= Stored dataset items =
-------------------------
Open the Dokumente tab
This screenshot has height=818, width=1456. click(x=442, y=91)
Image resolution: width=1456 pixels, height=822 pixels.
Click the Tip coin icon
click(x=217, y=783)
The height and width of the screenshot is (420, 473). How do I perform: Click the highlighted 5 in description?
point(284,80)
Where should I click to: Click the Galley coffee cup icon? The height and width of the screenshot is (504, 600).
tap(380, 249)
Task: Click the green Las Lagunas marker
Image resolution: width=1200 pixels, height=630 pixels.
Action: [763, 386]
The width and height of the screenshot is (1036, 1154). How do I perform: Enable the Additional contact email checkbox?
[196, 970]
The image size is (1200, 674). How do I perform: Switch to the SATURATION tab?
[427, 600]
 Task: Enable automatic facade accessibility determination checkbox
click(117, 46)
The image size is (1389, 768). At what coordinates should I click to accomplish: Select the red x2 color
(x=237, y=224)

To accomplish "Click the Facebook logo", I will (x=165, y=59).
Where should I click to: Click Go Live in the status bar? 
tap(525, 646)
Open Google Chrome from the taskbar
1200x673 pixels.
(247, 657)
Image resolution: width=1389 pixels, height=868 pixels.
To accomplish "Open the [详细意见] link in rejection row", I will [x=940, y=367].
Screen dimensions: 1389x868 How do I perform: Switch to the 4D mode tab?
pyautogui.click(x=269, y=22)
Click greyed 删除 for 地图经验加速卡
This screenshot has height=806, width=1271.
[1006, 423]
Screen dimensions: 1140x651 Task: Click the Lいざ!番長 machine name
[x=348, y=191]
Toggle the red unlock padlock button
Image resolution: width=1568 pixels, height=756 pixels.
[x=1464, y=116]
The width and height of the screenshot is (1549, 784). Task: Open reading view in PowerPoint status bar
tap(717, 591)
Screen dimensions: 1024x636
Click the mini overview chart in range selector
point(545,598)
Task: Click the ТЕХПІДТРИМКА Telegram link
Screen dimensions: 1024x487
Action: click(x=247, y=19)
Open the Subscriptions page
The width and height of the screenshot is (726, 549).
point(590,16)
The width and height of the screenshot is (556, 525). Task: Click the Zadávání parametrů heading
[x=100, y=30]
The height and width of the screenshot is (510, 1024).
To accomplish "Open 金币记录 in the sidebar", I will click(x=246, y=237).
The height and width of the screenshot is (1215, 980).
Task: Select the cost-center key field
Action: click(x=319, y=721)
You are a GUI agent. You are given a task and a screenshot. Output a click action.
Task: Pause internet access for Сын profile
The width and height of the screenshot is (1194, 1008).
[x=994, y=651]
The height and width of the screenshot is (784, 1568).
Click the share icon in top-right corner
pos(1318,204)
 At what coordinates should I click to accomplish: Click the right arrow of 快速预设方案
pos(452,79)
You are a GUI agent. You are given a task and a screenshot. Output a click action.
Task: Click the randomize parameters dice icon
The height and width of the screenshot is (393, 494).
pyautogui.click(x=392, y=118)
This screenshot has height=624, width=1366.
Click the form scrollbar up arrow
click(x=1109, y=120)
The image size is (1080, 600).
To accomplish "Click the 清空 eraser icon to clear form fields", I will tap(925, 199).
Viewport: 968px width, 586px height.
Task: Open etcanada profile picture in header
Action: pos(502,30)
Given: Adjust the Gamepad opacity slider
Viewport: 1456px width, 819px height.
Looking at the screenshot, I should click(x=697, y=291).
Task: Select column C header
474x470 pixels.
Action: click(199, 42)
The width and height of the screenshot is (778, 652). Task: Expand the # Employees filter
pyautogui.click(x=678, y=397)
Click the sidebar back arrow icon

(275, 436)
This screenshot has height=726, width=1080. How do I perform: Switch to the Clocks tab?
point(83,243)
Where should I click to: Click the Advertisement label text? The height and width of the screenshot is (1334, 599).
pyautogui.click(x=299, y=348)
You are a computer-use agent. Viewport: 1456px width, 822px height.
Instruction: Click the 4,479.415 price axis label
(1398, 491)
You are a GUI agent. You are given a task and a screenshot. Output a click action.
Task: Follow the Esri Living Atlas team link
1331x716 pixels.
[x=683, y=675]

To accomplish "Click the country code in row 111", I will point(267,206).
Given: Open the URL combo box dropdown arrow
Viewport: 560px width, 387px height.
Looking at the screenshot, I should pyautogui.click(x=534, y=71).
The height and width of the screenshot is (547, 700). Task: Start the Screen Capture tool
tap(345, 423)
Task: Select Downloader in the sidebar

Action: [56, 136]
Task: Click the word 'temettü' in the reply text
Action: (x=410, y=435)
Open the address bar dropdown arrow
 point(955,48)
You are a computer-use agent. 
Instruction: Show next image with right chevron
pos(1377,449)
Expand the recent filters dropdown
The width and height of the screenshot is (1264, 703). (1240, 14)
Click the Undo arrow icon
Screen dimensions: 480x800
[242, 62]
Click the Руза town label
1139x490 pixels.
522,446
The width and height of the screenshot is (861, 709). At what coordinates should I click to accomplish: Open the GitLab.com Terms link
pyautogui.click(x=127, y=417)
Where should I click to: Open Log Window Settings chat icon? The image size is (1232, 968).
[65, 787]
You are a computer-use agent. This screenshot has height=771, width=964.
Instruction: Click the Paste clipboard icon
-------------------------
= PROBLEM DETAILS =
Your task is to retype the entries verbatim, starting with the line that holds "Click the share icon in top-right corner" and stopping after the line that holds "You are a computer-use agent. Viewport: 1456px".

= WRITTEN ANSWER =
Click the share icon in top-right corner
pos(1318,204)
 At what coordinates should I click to accomplish: Click the right arrow of 快速预设方案
pos(452,79)
You are a GUI agent. You are given a task and a screenshot. Output a click action.
Task: Click the randomize parameters dice icon
The height and width of the screenshot is (393, 494).
pyautogui.click(x=392, y=118)
This screenshot has height=624, width=1366.
Click the form scrollbar up arrow
click(x=1109, y=120)
The image size is (1080, 600).
To accomplish "Click the 清空 eraser icon to clear form fields", I will tap(925, 199).
Viewport: 968px width, 586px height.
Task: Open etcanada profile picture in header
Action: pos(502,30)
Given: Adjust the Gamepad opacity slider
Viewport: 1456px width, 819px height.
Looking at the screenshot, I should click(x=697, y=291).
Task: Select column C header
474x470 pixels.
Action: click(199, 42)
The width and height of the screenshot is (778, 652). Task: Expand the # Employees filter
pyautogui.click(x=678, y=397)
Click the sidebar back arrow icon

(275, 436)
This screenshot has height=726, width=1080. How do I perform: Switch to the Clocks tab?
point(83,243)
Where should I click to: Click the Advertisement label text? The height and width of the screenshot is (1334, 599).
pyautogui.click(x=299, y=348)
You are a computer-use agent. Viewport: 1456px width, 822px height.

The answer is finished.